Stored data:
══════════

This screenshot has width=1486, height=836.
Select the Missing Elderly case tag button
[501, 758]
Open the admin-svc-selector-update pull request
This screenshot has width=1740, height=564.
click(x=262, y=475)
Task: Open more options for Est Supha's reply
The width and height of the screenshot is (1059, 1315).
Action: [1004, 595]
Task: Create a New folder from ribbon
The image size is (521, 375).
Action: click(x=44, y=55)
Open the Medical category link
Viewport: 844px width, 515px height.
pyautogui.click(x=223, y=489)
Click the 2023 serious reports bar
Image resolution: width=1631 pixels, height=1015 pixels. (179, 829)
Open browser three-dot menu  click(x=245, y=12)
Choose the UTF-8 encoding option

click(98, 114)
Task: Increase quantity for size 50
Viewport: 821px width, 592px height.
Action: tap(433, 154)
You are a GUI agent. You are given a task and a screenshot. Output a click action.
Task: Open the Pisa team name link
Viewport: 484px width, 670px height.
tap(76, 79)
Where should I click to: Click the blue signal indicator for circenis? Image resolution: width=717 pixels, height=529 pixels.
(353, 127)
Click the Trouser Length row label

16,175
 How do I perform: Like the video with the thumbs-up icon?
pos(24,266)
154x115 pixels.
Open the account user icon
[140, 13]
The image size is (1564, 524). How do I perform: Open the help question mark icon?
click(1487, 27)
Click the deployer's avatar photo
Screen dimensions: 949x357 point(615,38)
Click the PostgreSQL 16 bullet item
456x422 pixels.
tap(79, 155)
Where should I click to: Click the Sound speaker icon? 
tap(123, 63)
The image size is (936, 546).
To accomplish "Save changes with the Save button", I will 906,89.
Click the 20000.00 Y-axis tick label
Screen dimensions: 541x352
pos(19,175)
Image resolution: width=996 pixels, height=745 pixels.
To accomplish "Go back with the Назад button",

══════════

_What to produce_.
Print each entry above word for word, leaving none out.

_Answer space_.
This screenshot has width=1486, height=836.
Select the Missing Elderly case tag button
[501, 758]
Open the admin-svc-selector-update pull request
This screenshot has width=1740, height=564.
click(x=262, y=475)
Task: Open more options for Est Supha's reply
The width and height of the screenshot is (1059, 1315).
Action: [1004, 595]
Task: Create a New folder from ribbon
The image size is (521, 375).
Action: click(x=44, y=55)
Open the Medical category link
Viewport: 844px width, 515px height.
pyautogui.click(x=223, y=489)
Click the 2023 serious reports bar
Image resolution: width=1631 pixels, height=1015 pixels. (179, 829)
Open browser three-dot menu  click(x=245, y=12)
Choose the UTF-8 encoding option

click(98, 114)
Task: Increase quantity for size 50
Viewport: 821px width, 592px height.
Action: tap(433, 154)
You are a GUI agent. You are given a task and a screenshot. Output a click action.
Task: Open the Pisa team name link
Viewport: 484px width, 670px height.
tap(76, 79)
Where should I click to: Click the blue signal indicator for circenis? Image resolution: width=717 pixels, height=529 pixels.
(353, 127)
Click the Trouser Length row label

16,175
 How do I perform: Like the video with the thumbs-up icon?
pos(24,266)
154x115 pixels.
Open the account user icon
[140, 13]
The image size is (1564, 524). How do I perform: Open the help question mark icon?
click(1487, 27)
Click the deployer's avatar photo
Screen dimensions: 949x357 point(615,38)
Click the PostgreSQL 16 bullet item
456x422 pixels.
tap(79, 155)
Where should I click to: Click the Sound speaker icon? 
tap(123, 63)
The image size is (936, 546).
To accomplish "Save changes with the Save button", I will 906,89.
Click the 20000.00 Y-axis tick label
Screen dimensions: 541x352
pos(19,175)
Image resolution: width=996 pixels, height=745 pixels.
To accomplish "Go back with the Назад button",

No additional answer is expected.